La firma canadiense Ashley Madison, dedicada a facilitar encuentros adúlteros, se caracteriza por la publicación de anuncios polémicos al límite de la ley. En este caso, la firma ha utilizado la imagen de la Reina para publicar este anuncio en la revista “El Jueves”.

Los hechos en cuestión, que ocurrieron el pasado mes de febrero, fueron ya objeto de valoración por el Jurado de la Asociación para la Autorregulación de la Comunicación Comercial (Autocontrol), a instancia de la Asociación de Usuarios de la Comunicación (AUC), que interpuso una reclamación contra la campaña publicitaria.

La resolución dictada en su día por Autocontrol, asociación que reúne a anunciantes, agencias y medios de comunicación, gestionando el sistema de autorregulación publicitario español, fue tajante al entender que la publicidad objeto de la reclamación pretendía “explotar ilegítimamente como argumento publicitario una circunstancia que pertenece absoluta e íntegramente al ámbito de la privacidad personal, y cuya explotación publicitaria lesiona el honor y la dignidad de la persona afectada”. Asimismo, recordaba que el uso de la imagen de una persona sin su consentimiento para fines publicitarios, comerciales o de naturaleza análoga está expresamente vetado por la Ley Orgánica 1/1982, de 5 de mayo, de Protección Civil del Derecho al Honor, a la Intimidad Personal y Familiar y a la Propia Imagen.
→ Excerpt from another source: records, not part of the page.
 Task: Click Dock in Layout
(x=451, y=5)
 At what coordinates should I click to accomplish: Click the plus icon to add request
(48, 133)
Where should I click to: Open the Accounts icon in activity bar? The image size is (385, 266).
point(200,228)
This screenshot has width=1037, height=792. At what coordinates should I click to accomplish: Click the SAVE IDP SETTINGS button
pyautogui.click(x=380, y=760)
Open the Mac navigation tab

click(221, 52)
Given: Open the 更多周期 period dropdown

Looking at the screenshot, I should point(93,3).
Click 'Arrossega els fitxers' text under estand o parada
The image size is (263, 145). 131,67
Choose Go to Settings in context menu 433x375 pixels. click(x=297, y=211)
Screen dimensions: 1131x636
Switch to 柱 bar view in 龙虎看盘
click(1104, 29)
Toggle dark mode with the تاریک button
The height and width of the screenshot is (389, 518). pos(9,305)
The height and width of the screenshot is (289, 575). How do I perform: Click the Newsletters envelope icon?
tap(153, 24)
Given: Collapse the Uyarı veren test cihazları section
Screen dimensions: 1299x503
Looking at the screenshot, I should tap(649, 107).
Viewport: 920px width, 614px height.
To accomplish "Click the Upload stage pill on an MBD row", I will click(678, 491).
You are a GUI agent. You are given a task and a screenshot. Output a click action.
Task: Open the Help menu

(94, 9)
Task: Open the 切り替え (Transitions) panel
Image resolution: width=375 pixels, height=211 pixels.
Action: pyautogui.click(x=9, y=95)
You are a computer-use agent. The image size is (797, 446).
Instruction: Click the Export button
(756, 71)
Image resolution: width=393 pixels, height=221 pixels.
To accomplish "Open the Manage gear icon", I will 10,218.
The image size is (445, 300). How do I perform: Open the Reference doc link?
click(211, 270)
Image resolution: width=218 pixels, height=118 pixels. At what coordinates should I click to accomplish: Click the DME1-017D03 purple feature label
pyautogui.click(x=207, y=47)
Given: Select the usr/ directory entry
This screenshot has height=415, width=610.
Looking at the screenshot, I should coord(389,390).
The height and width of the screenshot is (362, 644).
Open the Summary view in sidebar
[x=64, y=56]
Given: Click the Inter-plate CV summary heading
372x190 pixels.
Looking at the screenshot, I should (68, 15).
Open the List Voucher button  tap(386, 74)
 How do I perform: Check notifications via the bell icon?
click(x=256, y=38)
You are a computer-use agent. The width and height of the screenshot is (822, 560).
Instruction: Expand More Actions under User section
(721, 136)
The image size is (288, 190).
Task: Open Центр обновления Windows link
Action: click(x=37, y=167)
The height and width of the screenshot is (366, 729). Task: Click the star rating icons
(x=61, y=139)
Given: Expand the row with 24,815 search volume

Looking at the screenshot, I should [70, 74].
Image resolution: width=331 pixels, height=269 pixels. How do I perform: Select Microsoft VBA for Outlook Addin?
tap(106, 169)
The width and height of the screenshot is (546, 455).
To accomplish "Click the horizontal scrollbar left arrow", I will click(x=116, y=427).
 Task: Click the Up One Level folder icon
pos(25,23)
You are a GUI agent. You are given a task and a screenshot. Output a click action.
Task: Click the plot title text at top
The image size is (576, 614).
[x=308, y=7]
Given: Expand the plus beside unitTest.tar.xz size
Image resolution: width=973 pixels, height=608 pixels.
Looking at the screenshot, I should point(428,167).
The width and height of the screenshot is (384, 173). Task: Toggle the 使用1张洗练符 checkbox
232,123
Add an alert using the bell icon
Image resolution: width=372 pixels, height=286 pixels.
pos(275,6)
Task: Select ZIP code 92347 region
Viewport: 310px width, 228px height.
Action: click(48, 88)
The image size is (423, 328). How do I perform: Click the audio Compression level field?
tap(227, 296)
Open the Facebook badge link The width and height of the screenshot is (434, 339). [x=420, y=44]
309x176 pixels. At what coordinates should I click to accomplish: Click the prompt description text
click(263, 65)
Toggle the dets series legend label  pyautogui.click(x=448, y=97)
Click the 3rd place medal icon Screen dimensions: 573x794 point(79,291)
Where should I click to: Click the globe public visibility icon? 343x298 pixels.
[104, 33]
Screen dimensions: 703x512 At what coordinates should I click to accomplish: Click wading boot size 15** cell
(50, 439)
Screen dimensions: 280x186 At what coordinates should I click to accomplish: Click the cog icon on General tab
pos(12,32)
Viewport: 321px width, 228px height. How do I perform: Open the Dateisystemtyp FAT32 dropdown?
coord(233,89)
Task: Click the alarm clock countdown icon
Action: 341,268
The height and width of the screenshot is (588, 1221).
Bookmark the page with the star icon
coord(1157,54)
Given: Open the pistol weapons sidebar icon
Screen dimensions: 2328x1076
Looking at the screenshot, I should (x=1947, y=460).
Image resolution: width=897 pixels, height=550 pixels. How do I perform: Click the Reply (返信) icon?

En consecuencia, el Fallo de autocontrol daba la razón a la Reina haciéndose eco del artículo 11 del Código de Conducta Publicitaria, que establece que las campañas publicitarias han de respetar necesariamente los derechos al honor, a la intimidad y a la propia imagen.

Sin perjuicio de que la resolución de Autocontrol no tiene efecto vinculante para Ashley Madison, que no es socia del organismo, dado el acreditado prestigio del que goza esta entidad por los miembros que la integran, la fuerza moral de la resolución es incuestionable.

Nuestra valoración no puede sino confirmar la  emitida por Autocontrol. Y es que, en lo que se refiere al derecho a la propia imagen, el artículo 7.6 es cristalino: “Tendrán la consideración de intromisiones ilegítimas (…): La utilización del nombre, de la voz o de la imagen de una persona para fines publicitarios, comerciales o de naturaleza análoga”. En este sentido, partiendo de la base de que en el fotomontaje la imagen de la Reina aparece perfectamente identificable y de que la finalidad del mismo es precisamente la de publicitar el negocio de Ashley Madison, la vulneración del derecho a la propia imagen no ofrece duda.

En cuanto al derecho al honor, definido jurisprudencialmente como la “dignidad personal reflejada en la consideración de los demás y en el sentimiento de la propia persona”, nuestros tribunales tendrán que evaluar si la fotografía puede suponer la asociación de la imagen de la Reina con el adulterio, lo que entendemos es altamente probable. Máxime teniendo en cuenta que el Director de la agencia en España, Christoph Kraemer, ha manifestado públicamente que la idea del anuncio surgió a raíz de la publicación del libro de Pilar Eyre en el que se insinuaba que la Reina era víctima de las infidelidades del Rey.

Nos queda ahora esperar a la resolución de los tribunales. Desde luego, el asunto dará que hablar pues el ejercicio de esta acción civil por parte de la Monarquía es un hecho insólito.